I guess the thing is that i dont want exposure to play a roll in this. Or if i do, exposure has to the exact same in all shots. after showing people the problem, its been isolated to a developement only problem. 
I would rather fix the developer problem then over expose and underdevelope the film. 
As to my plan, i was just gonna develope the film in strips at different times keeping agitation and temp the same. as for compairing i was just gonna look at the numbers on the bottom of the film. (ilford also has little bar thingies on the edge of their film and the word Ilford) My understanding of it is, when a film is fully developed, those numbers along the bottom of the negative should be the blackest black. if the film is underdeveloped, those numbers will be somewhere around middle grey depending on the degree to which the film is underdeveloped. My plan is to look at my negs and when the numbers appear to get no darker as time is increased, IE neg developed for 14min has numbers as dark as neg developed for 15 min but nubmers developed at 13 min are not quite as dark. Ill then use this developement time as a starting point. 

im quite frustrated by this, i shouldnt have to correct developement time by upwards of 5 minutes (iv'e increased developemet time by 30% and results were beter but still to thin) and i shouldnt have to over expose my shots by 2 or more stops


----------



## ThomThomsk (Jan 26, 2007)

The second method I was talking about would allow you to check film speed and development time simultaneously, but there is no reason why you couldn't do the development tests on their own. Formal testing is a pain, and plenty of people manage perfectly well with trial and error, so having already added 30% to your development you could just try adding some more.

Your task
Retype the passage from the film-development thread, starting with "I guess the" and going on through "underdevelope the film.".

Data provided
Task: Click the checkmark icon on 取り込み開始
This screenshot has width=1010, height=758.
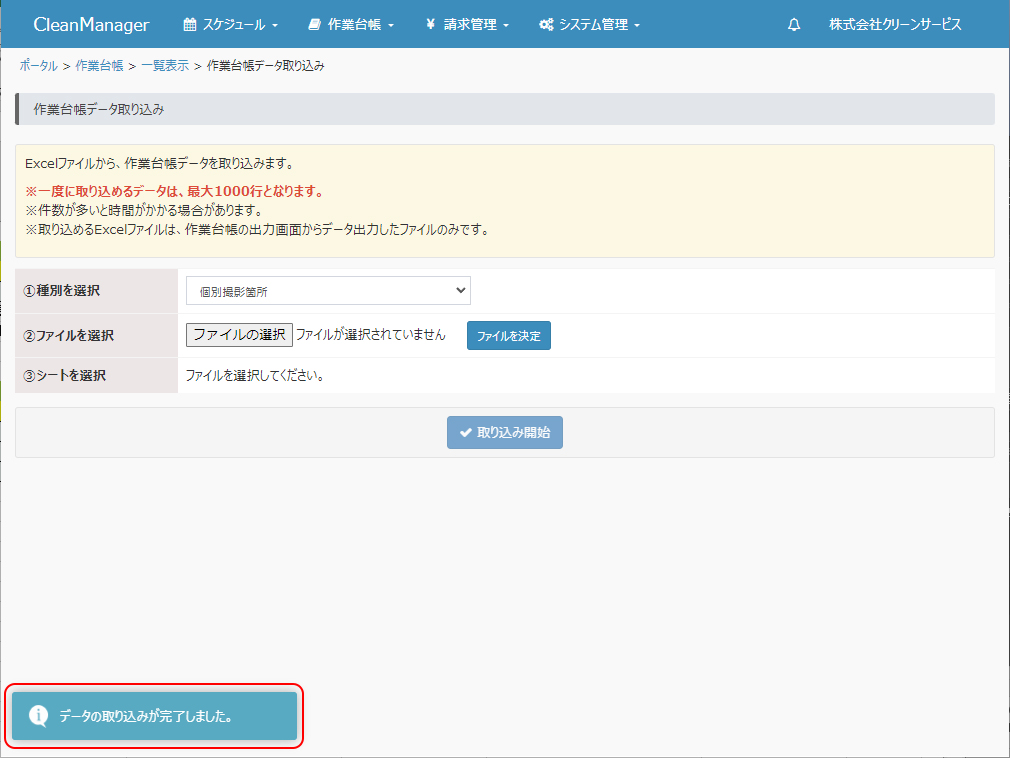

Result for this exercise
I guess the thing is that i dont want exposure to play a roll in this. Or if i do, exposure has to the exact same in all shots. after showing people the problem, its been isolated to a developement only problem. 
I would rather fix the developer problem then over expose and underdevelope the film.